UW-Madison released the School of Computer, Data & Information in the College of Letters & Science Thursday. The School of CDIS will collaborate with industries to enhance the development in computing, data and information literacy.
“As technology becomes more pervasive in our world on all levels — from smart devices to algorithms shaping the global flow of information and commerce — it is critical that our university continue to lead in this field," said UW-Madison Chancellor Rebecca Blank, according to a press release.
Blank said the establishment of the School of CDIS plays a constructive role in the computing revolution, which will enrich Wisconsin’s students in the digital field.
The vision for the School of CDIS was formed in a group effort between the Department of Computer Sciences, the Department of Statistics and the Information School.
Computer Sciences sprung up in recent years, becoming one of UW-Madison’s most popular undergraduate majors — nearly 2000 undergraduate students studied Computer Sciences, Statistics and the iSchool in the spring of 2019.
The sky-rocketing enrollment rate shows that relevant businesses are burgeoning, but also prompt for future evolutions.
For decades, computer scientists and experts have shed light on developing ever-better hardware and software, expanding data collection mechanisms and increasing the use of data science in all fields of study.
On the other hand, the new school will also address challenges including issues of privacy and ethics that were created by the application of big data.
According to the press release, the CDIS will emphasize the cross-majors effort encompassing psychology, journalism and mass communications.
Tom Erickson, a UW-Madison alumnus and tech entrepreneur, is the founding director of CDIS, while Kristin Eschenfelder, Vilas Distinguished Achievement Professor and former director of the iSchool, is CDIS’ associate director.
"Every university has had to decide how to respond to the growth in these fields and growing demand from researchers and students excited about the possibilities it presents," said Interim Dean of Letters & Science Eric Wilcots.
Wilcots stressed the wide use of computer science and its applications to various industries.
"The needs of disparate fields like astronomy and history can drive advances in computer, data and information sciences,” Wilcots said. "Our core principle is that these disciplines are inseparable from the natural and social sciences and humanities."
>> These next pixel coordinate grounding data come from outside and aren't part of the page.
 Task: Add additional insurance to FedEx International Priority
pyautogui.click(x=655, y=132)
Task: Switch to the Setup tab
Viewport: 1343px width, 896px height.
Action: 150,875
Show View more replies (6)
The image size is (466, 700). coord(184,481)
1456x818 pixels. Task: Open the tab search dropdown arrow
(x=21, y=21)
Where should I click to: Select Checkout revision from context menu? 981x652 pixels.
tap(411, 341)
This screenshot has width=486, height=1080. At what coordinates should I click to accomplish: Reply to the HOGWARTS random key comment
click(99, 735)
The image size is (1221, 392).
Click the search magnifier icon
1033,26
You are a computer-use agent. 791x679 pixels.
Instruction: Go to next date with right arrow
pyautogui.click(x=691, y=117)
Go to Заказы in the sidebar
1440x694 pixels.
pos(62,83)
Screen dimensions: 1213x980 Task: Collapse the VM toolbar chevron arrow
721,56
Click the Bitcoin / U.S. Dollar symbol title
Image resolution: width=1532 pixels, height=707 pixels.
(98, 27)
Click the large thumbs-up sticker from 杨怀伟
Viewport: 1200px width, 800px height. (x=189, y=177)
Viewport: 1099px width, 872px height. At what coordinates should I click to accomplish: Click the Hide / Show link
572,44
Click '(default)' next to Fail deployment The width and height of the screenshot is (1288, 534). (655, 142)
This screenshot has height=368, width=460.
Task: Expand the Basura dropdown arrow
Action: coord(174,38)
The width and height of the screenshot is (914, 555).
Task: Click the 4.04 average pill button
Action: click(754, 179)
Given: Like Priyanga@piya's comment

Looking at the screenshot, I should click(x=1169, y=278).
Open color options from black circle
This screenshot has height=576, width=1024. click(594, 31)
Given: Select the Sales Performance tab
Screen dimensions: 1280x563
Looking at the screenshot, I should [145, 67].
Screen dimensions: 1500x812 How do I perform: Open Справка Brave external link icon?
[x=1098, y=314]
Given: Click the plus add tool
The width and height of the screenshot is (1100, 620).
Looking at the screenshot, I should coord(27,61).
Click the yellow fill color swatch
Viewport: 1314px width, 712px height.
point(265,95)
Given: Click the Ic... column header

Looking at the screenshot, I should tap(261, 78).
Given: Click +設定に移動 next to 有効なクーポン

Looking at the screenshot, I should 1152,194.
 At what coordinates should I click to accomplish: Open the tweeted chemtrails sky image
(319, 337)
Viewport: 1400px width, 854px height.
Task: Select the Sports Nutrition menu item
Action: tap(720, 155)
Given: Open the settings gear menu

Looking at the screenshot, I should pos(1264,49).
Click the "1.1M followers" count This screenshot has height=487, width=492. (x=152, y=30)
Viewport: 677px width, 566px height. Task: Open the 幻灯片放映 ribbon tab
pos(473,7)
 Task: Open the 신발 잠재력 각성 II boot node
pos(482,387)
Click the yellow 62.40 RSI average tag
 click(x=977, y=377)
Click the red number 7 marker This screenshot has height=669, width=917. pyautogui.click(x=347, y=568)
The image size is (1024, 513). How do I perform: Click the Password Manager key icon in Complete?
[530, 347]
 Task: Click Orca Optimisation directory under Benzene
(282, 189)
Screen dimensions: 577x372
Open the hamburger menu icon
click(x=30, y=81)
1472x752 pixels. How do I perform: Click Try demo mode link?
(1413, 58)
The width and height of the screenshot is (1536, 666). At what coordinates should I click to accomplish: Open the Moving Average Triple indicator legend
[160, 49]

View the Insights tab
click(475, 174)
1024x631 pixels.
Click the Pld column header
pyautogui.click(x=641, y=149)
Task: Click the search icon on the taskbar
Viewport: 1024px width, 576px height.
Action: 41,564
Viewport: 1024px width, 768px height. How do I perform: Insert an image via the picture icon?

Wilcots also called this university partnership “unique” in the U.S., finding that it puts the three together in a “public land grant institution.” "We're taking three very strong programs and putting them together in a university that also has unmatched breadth and opportunities for collaboration in medicine, engineering, life sciences, nursing, education and more," Erickson said.
The School of CDIS will also aid the state by boosting the strengths of startups within the state, from partnerships with the government to various industries.
"We have a chance to create a strong ecosystem of innovation, to create jobs and bring significant recognition to Wisconsin as a place where entrepreneurs thrive," Erickson said.